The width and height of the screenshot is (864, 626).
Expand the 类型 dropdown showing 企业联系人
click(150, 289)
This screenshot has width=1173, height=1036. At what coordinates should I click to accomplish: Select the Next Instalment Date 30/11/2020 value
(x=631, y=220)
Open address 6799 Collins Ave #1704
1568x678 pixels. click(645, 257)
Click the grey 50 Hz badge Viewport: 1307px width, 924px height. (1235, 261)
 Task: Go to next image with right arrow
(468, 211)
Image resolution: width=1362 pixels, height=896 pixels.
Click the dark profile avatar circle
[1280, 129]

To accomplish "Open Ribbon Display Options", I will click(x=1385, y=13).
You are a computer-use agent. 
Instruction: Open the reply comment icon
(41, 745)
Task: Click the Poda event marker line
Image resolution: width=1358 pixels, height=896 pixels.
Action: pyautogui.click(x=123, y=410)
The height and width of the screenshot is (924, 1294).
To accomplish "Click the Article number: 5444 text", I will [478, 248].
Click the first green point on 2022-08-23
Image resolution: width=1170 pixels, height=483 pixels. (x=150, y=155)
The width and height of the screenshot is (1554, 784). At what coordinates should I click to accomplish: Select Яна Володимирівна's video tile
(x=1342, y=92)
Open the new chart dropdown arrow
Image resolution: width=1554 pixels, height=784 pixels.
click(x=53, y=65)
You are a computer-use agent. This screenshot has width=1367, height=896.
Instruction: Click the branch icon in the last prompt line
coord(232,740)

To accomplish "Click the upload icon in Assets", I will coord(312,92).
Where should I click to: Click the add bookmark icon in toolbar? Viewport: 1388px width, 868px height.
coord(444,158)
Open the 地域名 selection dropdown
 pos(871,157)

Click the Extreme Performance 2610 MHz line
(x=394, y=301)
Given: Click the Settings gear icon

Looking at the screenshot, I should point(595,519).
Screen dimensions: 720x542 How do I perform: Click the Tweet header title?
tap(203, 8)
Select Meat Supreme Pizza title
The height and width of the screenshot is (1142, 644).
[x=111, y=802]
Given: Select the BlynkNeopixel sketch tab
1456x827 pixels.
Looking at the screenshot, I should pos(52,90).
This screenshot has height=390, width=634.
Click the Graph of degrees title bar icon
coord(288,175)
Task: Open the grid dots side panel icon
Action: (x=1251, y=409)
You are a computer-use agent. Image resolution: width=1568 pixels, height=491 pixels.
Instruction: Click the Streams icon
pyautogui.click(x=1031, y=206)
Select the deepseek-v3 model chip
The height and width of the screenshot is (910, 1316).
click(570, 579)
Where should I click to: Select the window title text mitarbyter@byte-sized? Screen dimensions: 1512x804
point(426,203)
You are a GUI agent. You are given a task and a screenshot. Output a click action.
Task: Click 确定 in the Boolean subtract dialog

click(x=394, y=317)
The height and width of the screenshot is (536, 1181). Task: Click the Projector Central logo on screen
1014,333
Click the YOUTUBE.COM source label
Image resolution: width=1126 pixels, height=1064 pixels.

┄┄┄┄┄┄┄┄┄┄┄┄┄┄┄┄┄┄┄┄

* _Exercise goal_
Can you echo all of the material above line for line, changing nothing?

* _Exercise result_
The width and height of the screenshot is (864, 626).
Expand the 类型 dropdown showing 企业联系人
click(150, 289)
This screenshot has width=1173, height=1036. At what coordinates should I click to accomplish: Select the Next Instalment Date 30/11/2020 value
(x=631, y=220)
Open address 6799 Collins Ave #1704
1568x678 pixels. click(645, 257)
Click the grey 50 Hz badge Viewport: 1307px width, 924px height. (1235, 261)
 Task: Go to next image with right arrow
(468, 211)
Image resolution: width=1362 pixels, height=896 pixels.
Click the dark profile avatar circle
[1280, 129]

To accomplish "Open Ribbon Display Options", I will click(x=1385, y=13).
You are a computer-use agent. 
Instruction: Open the reply comment icon
(41, 745)
Task: Click the Poda event marker line
Image resolution: width=1358 pixels, height=896 pixels.
Action: pyautogui.click(x=123, y=410)
The height and width of the screenshot is (924, 1294).
To accomplish "Click the Article number: 5444 text", I will [478, 248].
Click the first green point on 2022-08-23
Image resolution: width=1170 pixels, height=483 pixels. (x=150, y=155)
The width and height of the screenshot is (1554, 784). At what coordinates should I click to accomplish: Select Яна Володимирівна's video tile
(x=1342, y=92)
Open the new chart dropdown arrow
Image resolution: width=1554 pixels, height=784 pixels.
click(x=53, y=65)
You are a computer-use agent. This screenshot has width=1367, height=896.
Instruction: Click the branch icon in the last prompt line
coord(232,740)

To accomplish "Click the upload icon in Assets", I will coord(312,92).
Where should I click to: Click the add bookmark icon in toolbar? Viewport: 1388px width, 868px height.
coord(444,158)
Open the 地域名 selection dropdown
 pos(871,157)

Click the Extreme Performance 2610 MHz line
(x=394, y=301)
Given: Click the Settings gear icon

Looking at the screenshot, I should point(595,519).
Screen dimensions: 720x542 How do I perform: Click the Tweet header title?
tap(203, 8)
Select Meat Supreme Pizza title
The height and width of the screenshot is (1142, 644).
[x=111, y=802]
Given: Select the BlynkNeopixel sketch tab
1456x827 pixels.
Looking at the screenshot, I should pos(52,90).
This screenshot has height=390, width=634.
Click the Graph of degrees title bar icon
coord(288,175)
Task: Open the grid dots side panel icon
Action: (x=1251, y=409)
You are a computer-use agent. Image resolution: width=1568 pixels, height=491 pixels.
Instruction: Click the Streams icon
pyautogui.click(x=1031, y=206)
Select the deepseek-v3 model chip
The height and width of the screenshot is (910, 1316).
click(570, 579)
Where should I click to: Select the window title text mitarbyter@byte-sized? Screen dimensions: 1512x804
point(426,203)
You are a GUI agent. You are given a task and a screenshot. Output a click action.
Task: Click 确定 in the Boolean subtract dialog

click(x=394, y=317)
The height and width of the screenshot is (536, 1181). Task: Click the Projector Central logo on screen
1014,333
Click the YOUTUBE.COM source label
Image resolution: width=1126 pixels, height=1064 pixels.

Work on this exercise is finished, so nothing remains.